▸ Task set:
a) List the book titles by Mr. Douglas that the writer of the passage about gum trees names as ones they have enjoyed.
b) In the passage about gum trees, which book does the quoted description come from?
c) Carry on the passage about gum trees from where it stops.

▸ Excerpt:
* * * *
This piece of natural description is very stimulating. While there are certain misstatements due to ignorance, there is sincerity in the whole: it is the outcry of a civilized European who feels his sense of values to be outraged. Mr. Douglas would be outraged at the thought of himself taking an attitude of orthodox respectability; yet he does so here. There is, indeed, truth in the passage, but not — as Mr. Douglas has said in parallel circumstances — the whole truth. It would be as easy to caricature an oak and a weeping willow as loathsome examples of senility and obeseness: it is a matter of point of view. Mr. Douglas’s caricature is, indeed, so excellent that one recognizes the gum and could recognize no other tree in it. I am a devout reader of his prolific writings, have enjoyed “South Wind,” “Siren Land,” “Old Calabria” (whence this quotation comes), “Alone,” “Looking Back,” and several other of his books; and cannot gainsay the author’s fundamental sanity and genius, yet there is one thing I know well which Mr. Douglas does not. I mean the gum tree in its infinite variety of species and individuality. I have yet to witness a single withered, fire-scarred, flood-marked example which does not look beautiful drenched in sun-glamour at the end of day or sparkling with dew in the early morning. And there are massive and magnificent trees which look beautiful at any time of the day or night. Mr. Douglas has not seen any, as I have done, grotesque and ugly, ghastly in glare and mirage, insanely clutching and huddling under the stars, and horribly tortured under the glimmer of a red moon; yet I am not alone in seeing a stark and vivid beauty about them even then.

In spite of sternness, Mr. Douglas does relent for an instant, and catches a fleeting glimpse of beauty in the gum trees: “. . . their foliage is here thickly tufted, it glows like burnished gold in the sunshine, like enamelled scales of green and gold.” Thank you, Mr. Douglas, for the mite! It symbolizes a first step. Before long, the strange, unorthodox beauty of the Australian gum tree, and many other manifestations of beauty peculiar to this country, will find a sure place in the standards of general culture, which will be one stage nearer universality and so much the richer.
* * * *
▸ Dataset extract:
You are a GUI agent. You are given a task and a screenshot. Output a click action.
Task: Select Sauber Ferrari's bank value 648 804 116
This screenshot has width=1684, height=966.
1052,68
* * * *
▸ The replies:
a)
South Wind
Siren Land
Old Calabria
Alone
Looking Back

b) Old Calabria

c)
“Jindyworobak” is an Aboriginal word meaning “to annex, to join,” and I propose to coin it for a particular use. The Jindyworobaks, I say, are those individuals who are endeavouring to free Australian art from whatever alien influences trammel it, that is, to bring it into proper contact with its material. They are the few who seriously realize that an Australian culture depends on the fulfilment and sublimation of certain definite conditions, namely:

1. A clear recognition of environmental values.

2. The debunking of much nonsense.

3. An understanding of Australia’s history and traditions, primaeval, colonial, and modern.

The most important of these is the first. Pseudo-Europeanism clogs the minds of most Australians, preventing a free appreciation of nature. Their speech and thought idioms are European; they have little direct thought-contact with nature. Although emotionally and spiritually they should be, and, I believe, are more attuned to the distinctive bush, hill and coastal places they visit than to the European parks and gardens around the cities, their thought-idiom belongs to the latter not the former. Give them a suitable thought-idiom for the former and they will be grateful. Their more important emotional and spiritual potentialities will be given the conditions for growth. The inhibited individuality of the race will be released. Australian culture will exist.

2. Environmental Values


The natural distinctiveness of the Australian continent from other lands of the world is too fundamental to vanish in the period of human history. The massive gum trees along the banks of the Murray, the gums and the mallee and the tea-tree that straggle about this vast continent; the empty spaces of our deserts; and the atonal music of the magpie and the good-natured mockery of the kookaburra — these are things that must remain. They belong to the indestructible spirit of the place about which D. H. Lawrence has written in a superb piece of natural description at the beginning of “Kangaroo.” But D. H. Lawrence realized that spirit, however intensely, only in a small part: he did not feel at home in the bush, although its power gripped him. There are thousands of Australians to-day who, if they have not found eloquent tongue, feel, nevertheless, with childlike devotion, the familiar beauty and utter loveliness of the outback environment in many of its moods.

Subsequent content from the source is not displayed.